• [PROBLEMS TO WORK ON]:
A: List the former call signs that the article on radio station WYND gives for the station.
B: Translate this sentence from the article on radio station WYND into Spanish: "WYND's studios and transmitter are co-located on East Taylor Road, near U.S. Route 17 in DeLand."
C: Write a continuation of the article on radio station WYND that starts after its final sentence.

━━━ PASSAGE GIVEN ━━━

WYND
- DeLand, Florida; United States;
- Broadcast area: Daytona Beach metropolitan area
- Frequency: 1310 kHz

Programming
- Format: Christian radio

Ownership
- Owner: Clarence and Andrea Williams; (Proclaim Media Group, LLC);

History
- First air date: January 8, 1957
- Former call signs: WOOO (1957–1973); WKKX (1973–1980); WDLF (1980–1984);

Technical information
- Licensing authority: FCC
- Facility ID: 7741
- Class: D
- Power: 10,400 watts (day); 115 watts (night);
- Transmitter coordinates: 28°59′57.00″N 81°17′54.00″W﻿ / ﻿28.9991667°N 81.2983333°W
- Translator: 96.1 W241CZ (DeLand)

Links
- Public license information: Public file; LMS;
- Website: wynd-radio.com

= WYND (AM) =

WYND (1310 AM) is a commercial radio station licensed to DeLand, Florida, United States, and serving the Daytona Beach metropolitan area. The station is owned by Clarence and Andrea Williams, through licensee Proclaim Media Group, LLC., and broadcasts a Christian format.

WYND's studios and transmitter are co-located on East Taylor Road, near U.S. Route 17 in DeLand. Programming is also heard on 250-watt FM translator W241CZ at 96.1 MHz in DeLand.

━━━ GIVEN INFORMATION ━━━

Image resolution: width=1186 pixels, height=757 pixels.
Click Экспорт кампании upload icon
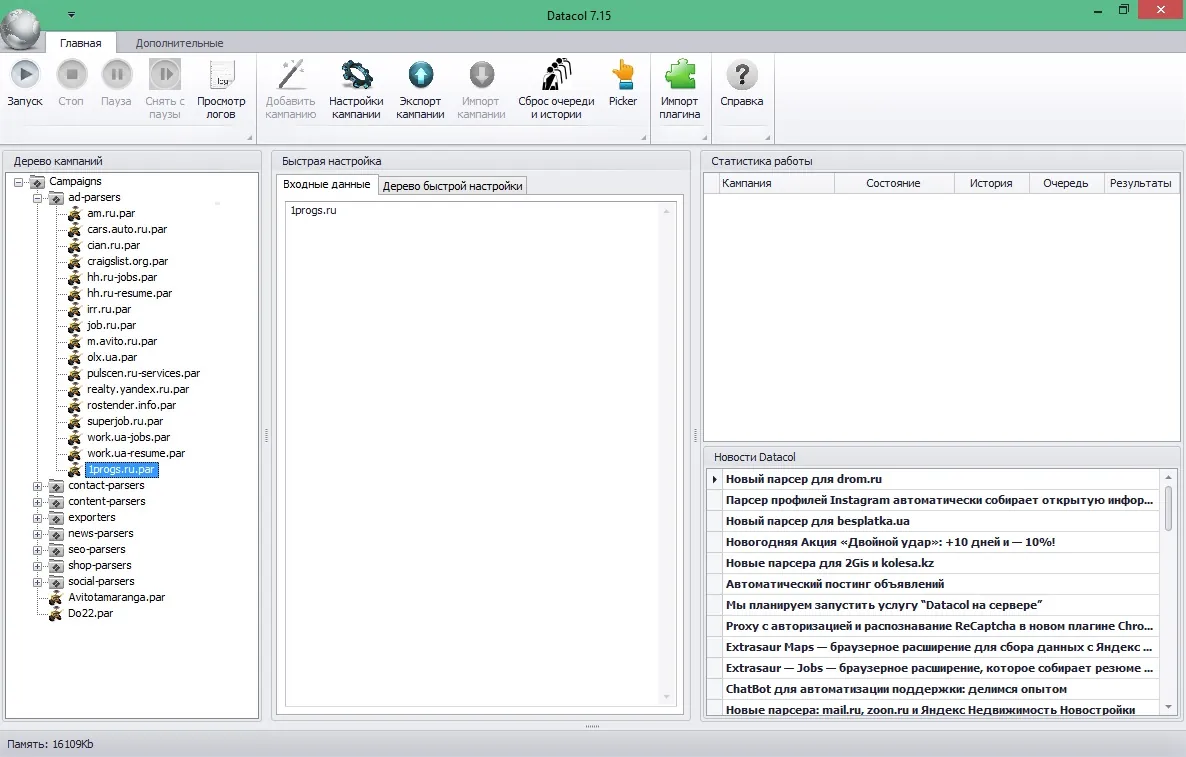click(421, 75)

━━━

• [RESPONSES FOR EACH TASK]:
A: WOOO (1957–1973), WKKX (1973–1980), WDLF (1980–1984)

B: Los estudios y el transmisor de WYND están ubicados en el mismo lugar, en East Taylor Road, cerca de la U.S. Route 17 en DeLand.

C:
==History==
===WOOO===
The construction permit for this radio station was first issued to Trio Broadcasting Company on June 6, 1956, following its application to the FCC in December 1955. The call sign was WOOO. Transmitter facilities were constructed on East Taylor Road in DeLand, with studios in the Conrad Building, downtown. WOOO signed on the air on January 8, 1957. The original power output was 1,000 watts. It was a daytimer, required to go off the air at sunset. On June 25, 1957, the station was granted a construction permit to increase its power to 5,000 watts, but still daytime only.

The power increase was completed in 1958. In November 1961, the station was sold to Polaris Broadcasting, Inc., only to later be put into receivership in September 1964. That year, the license was transferred to receiver Brian Tolby, operating the station as Shom Broadcasters.

===WKKX, WDLF===
In October 1967, the station was granted pre-sunrise authority, which allowed it to operate at 500 watts two hours prior to local sunrise. On May 3, 1973, the station changed its call letters to WKKX, and its ownership to DeLand Broadcasters, Incorporated. Studios were also moved to 700 Highway 92 in DeLand, but were later re-located to 1181/2 North Boulevard in DeLand. In 1978, the station came under new ownership by Mid-Florida Broadcasting Company.

The station was assigned the call letters WDLF on December 22, 1980, months after coming under new ownership but the licensee name was retained as Mid-Florida Broadcasting Company briefly before the change in name to West Volusia Communications Corporation.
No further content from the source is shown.